La fin est en effet pathétique. Il est complètement fauché. Sa maladie l’écarte du monde, désormais elle tourne à la démence. Léger détruit tout chez lui, comme l’a raconté à Jean Azarel le musicien Bertrand Burgalat, un ami qui lui était resté fidèle: « Je découvre son appartement du boulevard Arago dans un état indescriptible, une véritable scène de guerre, le sol recouvert de gravats, les murs noircis par les flammes. Il n’y a plus rien. »


Léger veut en finir car il n’arrive plus à écrire. Il tente plusieurs fois de se suicider en essayant de s’étouffer dans des sacs plastiques. Le 10 juillet 2013, il se jette de la fenêtre du 8e étage de son immeuble.

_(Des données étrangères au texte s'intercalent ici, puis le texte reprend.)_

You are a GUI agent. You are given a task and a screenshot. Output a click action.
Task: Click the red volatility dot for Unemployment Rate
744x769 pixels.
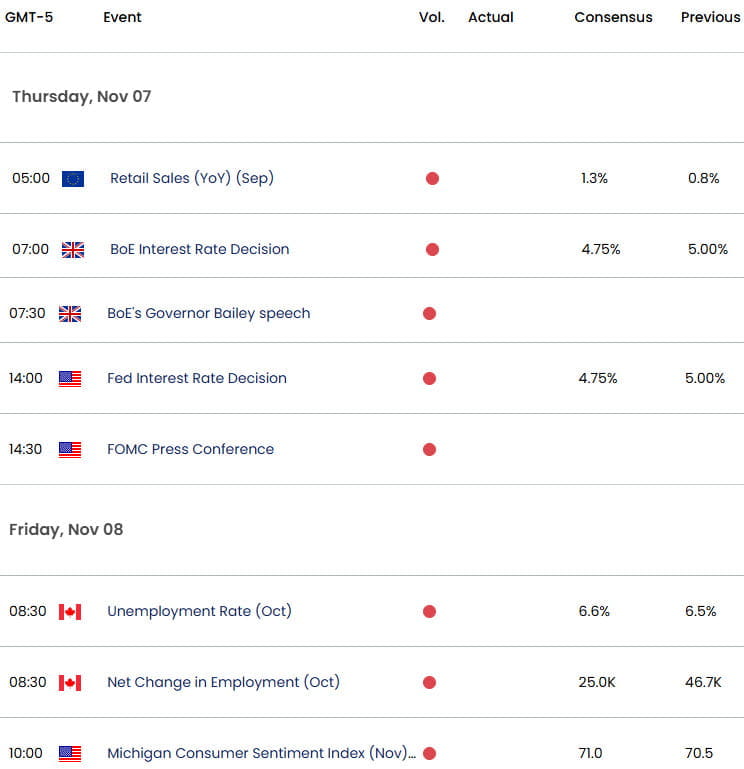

Dix ans après son suicide, Cécile Guilbert a eu la bonne idée de rassembler une sélection de ses oeuvres. Ce volume (2) rassemble six textes, dont Monsignore, Being et Le Bleu le bleu. Indispensable pour reconsidérer ce grand écrivain virtuose au chemin chaotique.


Bruno SOURDIN.



  1. Jean-Azarel: « Vous direz que je suis tombé » (vies et morts de Jacques-Alain Léger), Éditions Séguier, 2023.
  2. Jacques-Alain Léger: L’Opéra du moi, oeuvres choisies, édition établie et présentée par Cécile Guilbert, Éditions Bouquins, 2023.